__Task objective__: Across the records below, how many lines include the string "computer"? State the number and nothing more.

Stored records:
++++++++
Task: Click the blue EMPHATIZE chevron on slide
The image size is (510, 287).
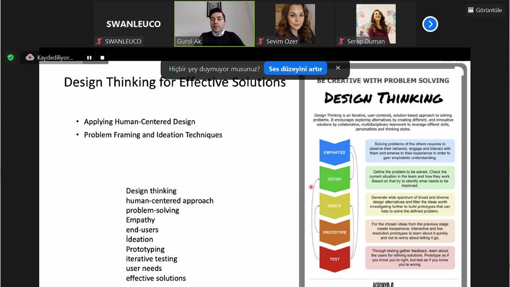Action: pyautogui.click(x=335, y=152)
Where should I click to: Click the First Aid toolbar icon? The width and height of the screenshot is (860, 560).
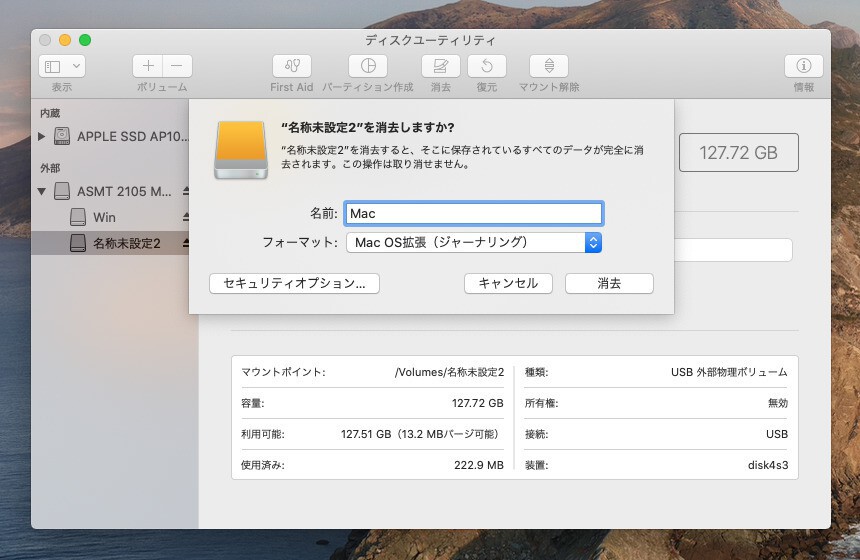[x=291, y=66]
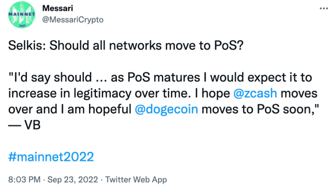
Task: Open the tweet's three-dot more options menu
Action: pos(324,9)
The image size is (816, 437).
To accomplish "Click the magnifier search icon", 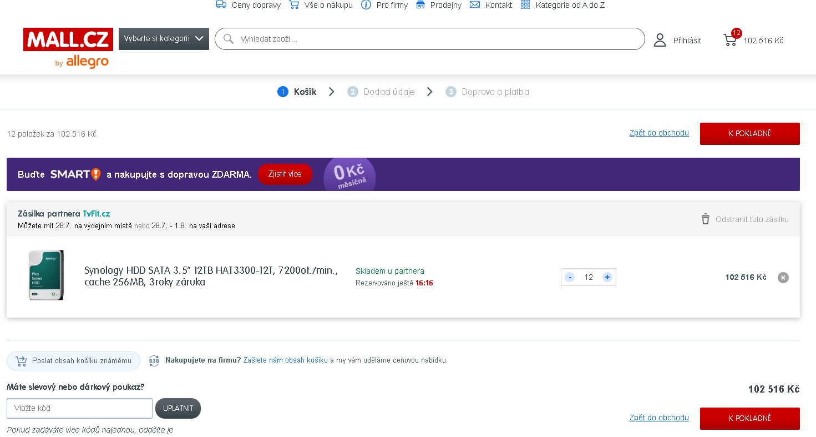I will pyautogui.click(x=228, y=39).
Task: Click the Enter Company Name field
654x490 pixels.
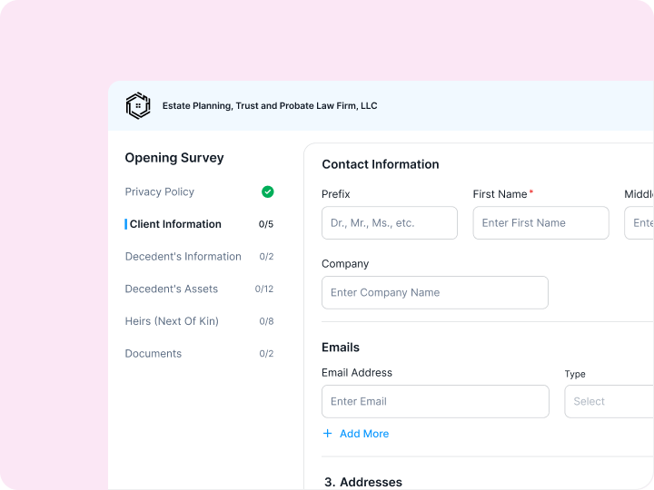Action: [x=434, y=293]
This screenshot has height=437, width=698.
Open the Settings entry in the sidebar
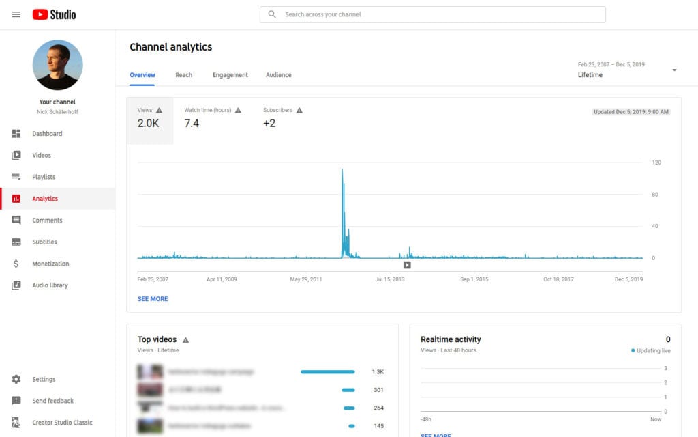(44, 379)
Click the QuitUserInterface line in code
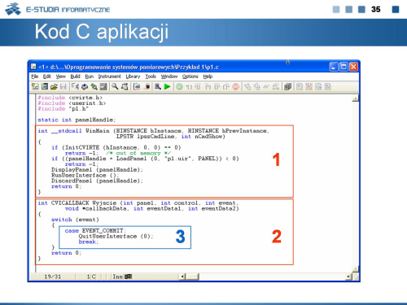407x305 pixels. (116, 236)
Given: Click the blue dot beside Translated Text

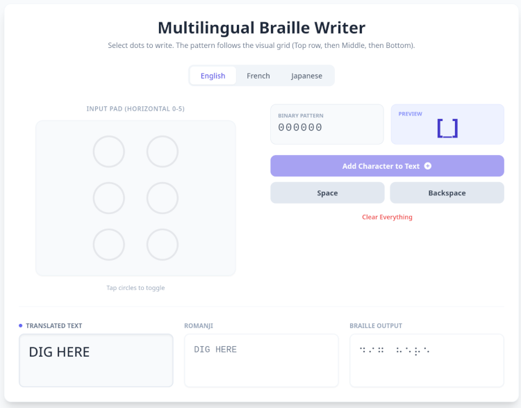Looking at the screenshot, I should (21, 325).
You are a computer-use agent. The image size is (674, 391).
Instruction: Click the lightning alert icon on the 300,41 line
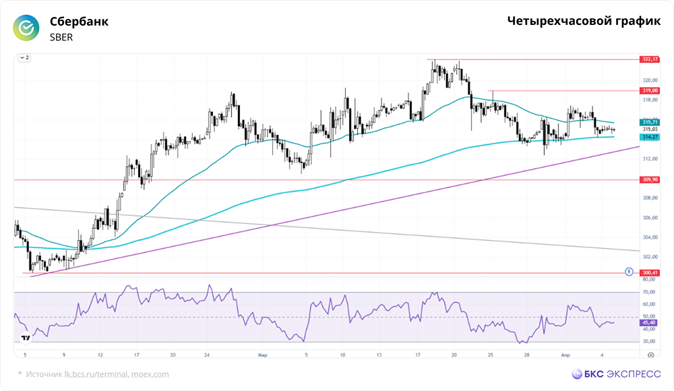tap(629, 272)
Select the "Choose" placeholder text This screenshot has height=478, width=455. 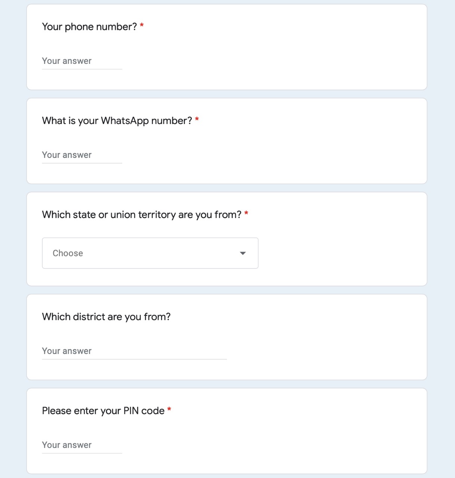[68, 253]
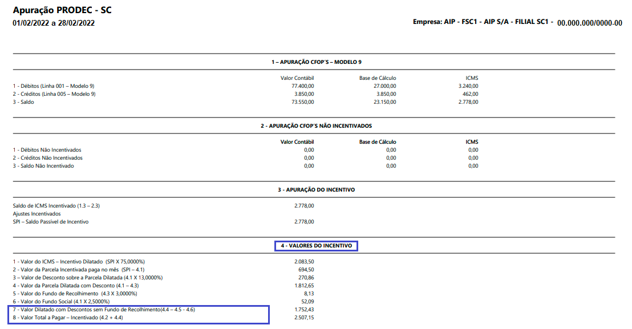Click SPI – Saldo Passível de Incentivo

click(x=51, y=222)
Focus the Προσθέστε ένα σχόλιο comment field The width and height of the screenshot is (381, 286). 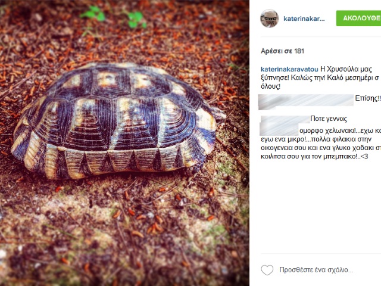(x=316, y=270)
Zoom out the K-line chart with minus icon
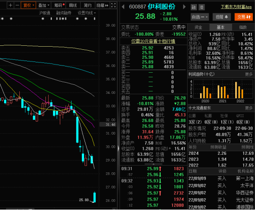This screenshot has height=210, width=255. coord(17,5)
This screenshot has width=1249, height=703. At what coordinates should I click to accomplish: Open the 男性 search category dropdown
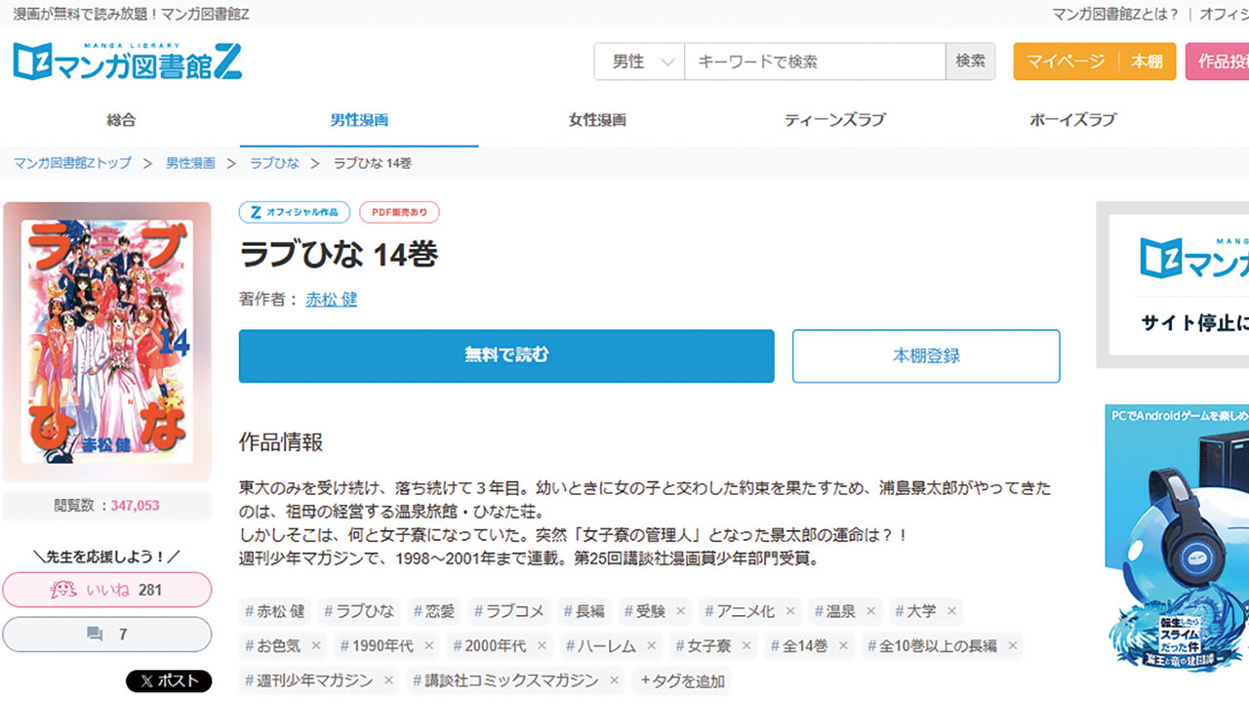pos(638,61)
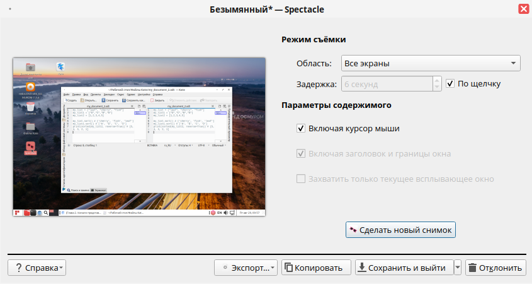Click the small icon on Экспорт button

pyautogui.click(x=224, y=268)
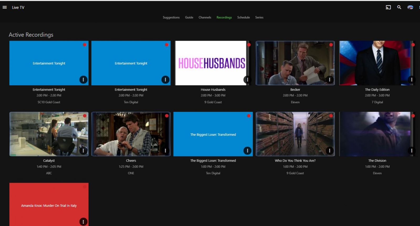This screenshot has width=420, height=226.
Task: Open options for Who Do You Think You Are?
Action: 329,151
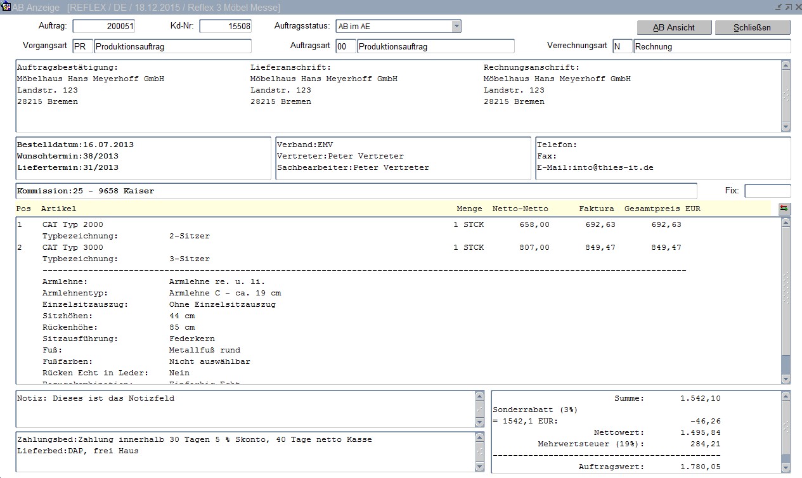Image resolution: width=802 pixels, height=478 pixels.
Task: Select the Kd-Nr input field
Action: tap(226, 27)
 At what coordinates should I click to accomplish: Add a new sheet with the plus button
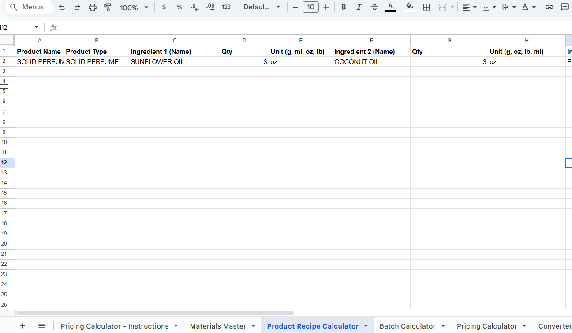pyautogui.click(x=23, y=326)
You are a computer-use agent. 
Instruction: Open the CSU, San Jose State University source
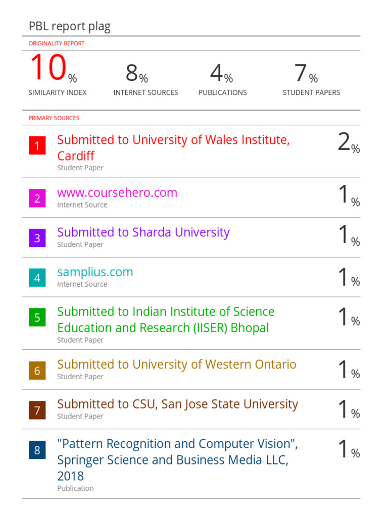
++++++++
__Solution__: 2